Swainsona parviflora

Scientific classification
- Kingdom: Plantae
- Clade: Tracheophytes
- Clade: Angiosperms
- Clade: Eudicots
- Clade: Rosids
- Order: Fabales
- Family: Fabaceae
- Subfamily: Faboideae
- Genus: Swainsona
- Species: S. parviflora
- Binomial name: Swainsona parviflora Benth.
- Synonyms: Swainsona parviflora Benth. var. parviflora; Swainsonia parviflora F.Muell. orth. var.;

= Swainsona parviflora =

- Genus: Swainsona
- Species: parviflora
- Authority: Benth.
- Synonyms: Swainsona parviflora Benth. var. parviflora, Swainsonia parviflora F.Muell. orth. var.

Species of legume

Swainsona parviflora is a species of flowering plant in the family Fabaceae and is endemic to the eastern Australia.
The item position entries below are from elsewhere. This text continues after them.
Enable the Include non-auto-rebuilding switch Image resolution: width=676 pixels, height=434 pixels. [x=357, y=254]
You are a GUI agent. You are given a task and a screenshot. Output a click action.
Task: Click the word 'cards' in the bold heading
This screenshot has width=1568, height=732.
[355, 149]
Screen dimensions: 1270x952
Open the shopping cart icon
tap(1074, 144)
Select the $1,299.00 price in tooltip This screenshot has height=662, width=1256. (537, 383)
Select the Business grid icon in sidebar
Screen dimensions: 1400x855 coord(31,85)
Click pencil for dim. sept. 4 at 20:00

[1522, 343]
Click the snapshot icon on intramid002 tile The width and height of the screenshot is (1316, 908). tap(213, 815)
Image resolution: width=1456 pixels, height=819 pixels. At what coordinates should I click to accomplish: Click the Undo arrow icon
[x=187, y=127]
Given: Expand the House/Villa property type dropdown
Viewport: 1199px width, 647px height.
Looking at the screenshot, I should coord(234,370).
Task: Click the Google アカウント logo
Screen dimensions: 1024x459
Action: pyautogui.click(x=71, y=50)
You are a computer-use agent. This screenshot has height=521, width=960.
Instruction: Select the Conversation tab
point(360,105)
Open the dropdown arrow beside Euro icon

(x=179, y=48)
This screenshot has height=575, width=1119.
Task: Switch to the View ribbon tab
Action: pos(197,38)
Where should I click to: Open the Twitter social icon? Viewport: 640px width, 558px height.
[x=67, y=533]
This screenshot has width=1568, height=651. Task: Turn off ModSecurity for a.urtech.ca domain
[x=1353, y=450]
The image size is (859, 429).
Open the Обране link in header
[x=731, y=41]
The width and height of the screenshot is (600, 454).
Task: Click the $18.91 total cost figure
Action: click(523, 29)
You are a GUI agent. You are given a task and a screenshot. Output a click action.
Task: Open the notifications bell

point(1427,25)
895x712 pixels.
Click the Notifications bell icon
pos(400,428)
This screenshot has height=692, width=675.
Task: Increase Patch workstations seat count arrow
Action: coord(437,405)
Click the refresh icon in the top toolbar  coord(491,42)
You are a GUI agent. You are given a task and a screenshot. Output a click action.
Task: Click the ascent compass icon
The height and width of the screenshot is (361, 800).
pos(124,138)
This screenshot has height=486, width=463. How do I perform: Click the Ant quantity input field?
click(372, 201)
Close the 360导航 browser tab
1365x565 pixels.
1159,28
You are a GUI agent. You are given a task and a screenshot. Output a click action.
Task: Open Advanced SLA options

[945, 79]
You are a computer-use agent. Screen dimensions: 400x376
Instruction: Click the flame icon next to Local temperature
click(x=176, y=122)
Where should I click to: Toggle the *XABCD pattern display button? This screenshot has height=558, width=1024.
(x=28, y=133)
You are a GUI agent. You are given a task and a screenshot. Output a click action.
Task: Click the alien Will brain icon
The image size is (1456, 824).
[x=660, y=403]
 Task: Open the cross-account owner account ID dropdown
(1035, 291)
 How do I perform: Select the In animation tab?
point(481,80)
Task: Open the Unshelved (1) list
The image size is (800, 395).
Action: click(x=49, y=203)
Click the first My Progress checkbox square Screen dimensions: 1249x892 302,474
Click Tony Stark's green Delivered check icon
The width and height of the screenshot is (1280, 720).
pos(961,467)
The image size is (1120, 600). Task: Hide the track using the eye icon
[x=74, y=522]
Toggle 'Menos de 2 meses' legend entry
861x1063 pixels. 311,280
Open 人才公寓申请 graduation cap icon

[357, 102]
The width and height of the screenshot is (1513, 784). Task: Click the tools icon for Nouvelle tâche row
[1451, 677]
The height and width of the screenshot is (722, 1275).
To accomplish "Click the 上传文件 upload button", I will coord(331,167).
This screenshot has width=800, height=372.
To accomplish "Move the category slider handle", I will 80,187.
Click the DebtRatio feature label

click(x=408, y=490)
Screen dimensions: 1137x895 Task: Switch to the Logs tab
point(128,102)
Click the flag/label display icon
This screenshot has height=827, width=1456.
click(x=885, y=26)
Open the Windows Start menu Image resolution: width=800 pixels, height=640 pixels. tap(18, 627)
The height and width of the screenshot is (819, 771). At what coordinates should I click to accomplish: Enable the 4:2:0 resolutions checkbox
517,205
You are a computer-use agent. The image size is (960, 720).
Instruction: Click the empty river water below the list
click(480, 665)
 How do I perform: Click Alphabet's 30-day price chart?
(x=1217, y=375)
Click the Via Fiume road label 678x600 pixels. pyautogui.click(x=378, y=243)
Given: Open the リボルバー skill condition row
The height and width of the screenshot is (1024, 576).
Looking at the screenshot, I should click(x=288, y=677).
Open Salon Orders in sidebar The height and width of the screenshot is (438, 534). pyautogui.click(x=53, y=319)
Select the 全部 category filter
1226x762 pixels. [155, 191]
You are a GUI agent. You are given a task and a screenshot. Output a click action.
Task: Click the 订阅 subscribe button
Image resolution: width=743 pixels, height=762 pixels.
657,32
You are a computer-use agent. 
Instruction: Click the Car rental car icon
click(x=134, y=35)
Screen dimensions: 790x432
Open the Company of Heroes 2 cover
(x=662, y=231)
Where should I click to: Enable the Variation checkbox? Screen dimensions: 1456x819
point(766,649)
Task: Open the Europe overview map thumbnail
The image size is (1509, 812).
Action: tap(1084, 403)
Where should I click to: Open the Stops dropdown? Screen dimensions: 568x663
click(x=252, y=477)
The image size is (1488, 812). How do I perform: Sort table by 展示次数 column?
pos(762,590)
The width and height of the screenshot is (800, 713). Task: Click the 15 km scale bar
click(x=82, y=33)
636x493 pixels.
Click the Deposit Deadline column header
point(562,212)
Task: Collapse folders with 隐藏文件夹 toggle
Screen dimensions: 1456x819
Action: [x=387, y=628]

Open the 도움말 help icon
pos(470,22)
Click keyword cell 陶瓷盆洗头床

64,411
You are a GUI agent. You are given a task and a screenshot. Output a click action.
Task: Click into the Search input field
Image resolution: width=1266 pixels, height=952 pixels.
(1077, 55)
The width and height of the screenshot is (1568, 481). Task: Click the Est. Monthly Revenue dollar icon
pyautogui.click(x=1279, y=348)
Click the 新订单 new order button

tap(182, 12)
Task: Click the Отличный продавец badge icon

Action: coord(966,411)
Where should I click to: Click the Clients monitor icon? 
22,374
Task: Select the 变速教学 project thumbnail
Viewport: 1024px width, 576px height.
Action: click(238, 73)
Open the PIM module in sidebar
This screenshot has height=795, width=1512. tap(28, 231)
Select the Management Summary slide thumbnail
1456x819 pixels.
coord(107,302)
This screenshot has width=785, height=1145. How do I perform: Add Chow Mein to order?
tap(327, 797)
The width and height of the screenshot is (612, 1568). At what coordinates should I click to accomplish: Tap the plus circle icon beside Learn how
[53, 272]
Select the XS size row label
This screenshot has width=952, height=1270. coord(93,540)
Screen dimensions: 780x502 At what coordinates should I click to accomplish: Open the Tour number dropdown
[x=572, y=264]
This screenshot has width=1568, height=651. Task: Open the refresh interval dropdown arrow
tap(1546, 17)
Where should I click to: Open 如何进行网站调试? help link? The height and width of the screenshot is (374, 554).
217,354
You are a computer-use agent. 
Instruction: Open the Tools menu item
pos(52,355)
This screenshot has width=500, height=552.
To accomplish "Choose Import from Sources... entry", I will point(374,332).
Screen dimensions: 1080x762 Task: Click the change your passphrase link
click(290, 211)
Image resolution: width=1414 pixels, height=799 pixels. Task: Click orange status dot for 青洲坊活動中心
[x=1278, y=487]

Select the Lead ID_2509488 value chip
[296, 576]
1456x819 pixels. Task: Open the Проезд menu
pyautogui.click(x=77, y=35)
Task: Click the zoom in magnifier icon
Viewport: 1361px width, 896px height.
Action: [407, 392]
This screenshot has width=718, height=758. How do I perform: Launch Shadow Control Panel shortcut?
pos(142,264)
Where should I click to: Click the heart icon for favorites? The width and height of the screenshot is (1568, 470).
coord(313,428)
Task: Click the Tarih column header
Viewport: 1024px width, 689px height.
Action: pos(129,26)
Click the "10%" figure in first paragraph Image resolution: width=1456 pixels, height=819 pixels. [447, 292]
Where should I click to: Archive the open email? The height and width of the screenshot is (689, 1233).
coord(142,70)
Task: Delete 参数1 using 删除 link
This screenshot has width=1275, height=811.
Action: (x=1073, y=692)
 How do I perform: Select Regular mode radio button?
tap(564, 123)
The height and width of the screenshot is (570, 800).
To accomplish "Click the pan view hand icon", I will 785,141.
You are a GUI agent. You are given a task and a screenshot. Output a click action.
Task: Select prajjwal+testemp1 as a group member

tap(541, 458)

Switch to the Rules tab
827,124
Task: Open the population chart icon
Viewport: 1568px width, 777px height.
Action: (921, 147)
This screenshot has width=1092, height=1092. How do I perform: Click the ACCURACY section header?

It is a low-lying perennial with imparipinnate leaves with 5 to 11 narrowly elliptic to narrowly lance-shaped or oblong leaflets, and racemes of 3 to 10 purple flowers.

==Description==
Swainsona parviflora is a low-lying perennial plant with a few slender, hairy stems. The leaves are imparipinnate, mostly less than 50 mm long with 5 to 11 narrowly elliptic to narrowly lance-shaped or oblong leaflets, the side leaflets mostly 10–25 mm long and 1–2 mm wide with stipules 1–2 mm long at the base of the petioles. The flowers are purple, 5–8 mm long, arranged in racemes of 3 to 11, 80–200 mm long, on a peduncle 0.5–1.0 mm long. The sepals are joined at the base to form a tube 1–2 mm long, with lobes equal to or slightly longer than the tube. The standard petal is 5–9 mm long and 6–11 mm wide, the wings 5–8 mm long and the keel 5–8 mm long and 2.5–3.0 mm deep.

==Taxonomy and naming==
Swainsona parviflora was first formally described in 1864 by George Bentham in his Flora Australiensis from specimens collected near Wide Bay by John Carne Bidwill. The specific epithet (parviflora) means "small-flowered".

==Distribution==
This species of swainsona grows in well-watered grassland on the Northern Tablelands, North West Slopes and plains of New South Wales and in south-eastern Queensland.